The easiest way to begin implementing this PAI (Permanent Author
Identifier) might be for a group of journals to come together and agree
that when a paper is submitted, the author must supply his/her permanent
identifier. If he/she does not have one, indicating so would mean that
the cooperating publisher would assign one immediately and would place
it in an open database. Universities could encourage their students to
take up such an identifier as soon as these are on a track (e.g.
doctoral studies) that should lead to some publishing.

In conclusion, I do not claim to have clear strategies about this PAI,
but the need for one appears very high to me. In particular, it would be
very useful for institutional repositories and the OA movement in
general.

Google and other large search engines might be interested in supporting
such a development. It would greatly enhance the capability of Google
Scholar. Countries that do not use the Latin script or use it with funny
diacritical marks (as in Guédon) might also find it useful to have their
scientists unambiguously visible in the whole world, even though this
might decrease the number of "scientists" for any given country.

Best,

jcg



Le vendredi 18 août 2006 à 08:51 -0400, Timothy Miles-Board a écrit :
The EPrints team have been looking at this issue in some detail. The current
version of EPrints has "clone" and "new version" options which save having
to re-enter metadata for similar/different versions of an existing deposit.
However, this doesn't help much if you are starting a new deposit. The
approach we've been favouring of late is auto-completion (like Google
Suggest http://labs.google.com/suggest), whereby the depositor begins typing
the first few characters of the name of a co-author and is presented with a
pop-up list of suggestions. The behind-the-scenes logic that determines what
to suggest can be customised to an individual repository's requirements e.g.
suggest from the list of registered users, suggest by looking up in the
institutions user account (e.g. LDAP) server, suggest according to an
internal database list of institutional and non-institutional users. The
previous deposits that you have made can also inform the list of suggestions
e.g. frequent/recent co-authors can be promoted to the top of the list of
suggestions.

This is not just about minimising keystrokes - the suggestion mechanism we
implemented is also able to carry additional data about the authors being
suggested. You mention the potential for cross-linking an author's work
between archives. In order to do this you need to be able to uniquely
identify them. Author disambiguation is potentially important for the
Research Assessment Exercise (RAE) in the UK. When an author's name is
autocompleted, the ID of that author is also attached.

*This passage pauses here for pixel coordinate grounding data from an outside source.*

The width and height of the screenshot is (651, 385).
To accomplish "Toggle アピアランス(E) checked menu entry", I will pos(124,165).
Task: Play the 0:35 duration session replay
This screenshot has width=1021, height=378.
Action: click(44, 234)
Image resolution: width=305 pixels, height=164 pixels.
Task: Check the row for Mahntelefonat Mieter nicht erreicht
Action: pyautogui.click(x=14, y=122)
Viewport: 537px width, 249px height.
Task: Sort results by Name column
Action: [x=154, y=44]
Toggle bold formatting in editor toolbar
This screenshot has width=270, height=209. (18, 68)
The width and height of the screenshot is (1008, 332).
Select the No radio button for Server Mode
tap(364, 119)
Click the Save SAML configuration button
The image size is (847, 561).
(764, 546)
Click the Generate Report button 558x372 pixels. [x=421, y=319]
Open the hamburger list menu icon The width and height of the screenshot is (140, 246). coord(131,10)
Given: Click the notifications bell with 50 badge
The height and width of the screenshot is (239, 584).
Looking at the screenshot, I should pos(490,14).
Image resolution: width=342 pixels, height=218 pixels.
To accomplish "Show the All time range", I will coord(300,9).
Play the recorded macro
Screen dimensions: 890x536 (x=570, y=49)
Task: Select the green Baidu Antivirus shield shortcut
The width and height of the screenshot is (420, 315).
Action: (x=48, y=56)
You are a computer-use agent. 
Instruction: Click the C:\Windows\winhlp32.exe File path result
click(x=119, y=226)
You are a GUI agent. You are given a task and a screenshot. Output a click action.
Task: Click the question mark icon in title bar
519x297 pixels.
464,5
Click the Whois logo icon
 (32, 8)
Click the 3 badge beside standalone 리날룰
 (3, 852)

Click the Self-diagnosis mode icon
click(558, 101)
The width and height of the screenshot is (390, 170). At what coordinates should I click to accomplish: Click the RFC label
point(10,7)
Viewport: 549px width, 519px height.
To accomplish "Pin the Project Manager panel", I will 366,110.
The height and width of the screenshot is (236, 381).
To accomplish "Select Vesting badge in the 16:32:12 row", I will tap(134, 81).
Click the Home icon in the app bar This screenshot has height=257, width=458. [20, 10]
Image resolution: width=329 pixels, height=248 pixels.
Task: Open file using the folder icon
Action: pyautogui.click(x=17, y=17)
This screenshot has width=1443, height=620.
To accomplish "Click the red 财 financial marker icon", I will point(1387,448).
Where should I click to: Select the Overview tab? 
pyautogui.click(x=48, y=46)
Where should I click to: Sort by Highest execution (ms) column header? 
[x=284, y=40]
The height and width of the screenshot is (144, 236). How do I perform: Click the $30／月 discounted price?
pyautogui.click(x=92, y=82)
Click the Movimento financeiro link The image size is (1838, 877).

We have also successfully applied the auto-completion technique to keywords
and journal names (with the ISSN number of the journal being passed with the
suggestion and used to auto-fill the ISSN field upon selection of the
intended journal by the user).

Although for the moment we've decided not to include it in the next version
of EPrints (3.0), it will be in a future version. In the meantime, I'd be
happy to describe our technique in more technical detail on the eprints.org
wiki if that would be useful (creating an autocompleting field in the
EPrints deposit form using an open source AJAX library is straightforward-
the complicated bit comes in designing the (independent) program that makes
appropriate and useful suggestions in reponse to the user's keystrokes).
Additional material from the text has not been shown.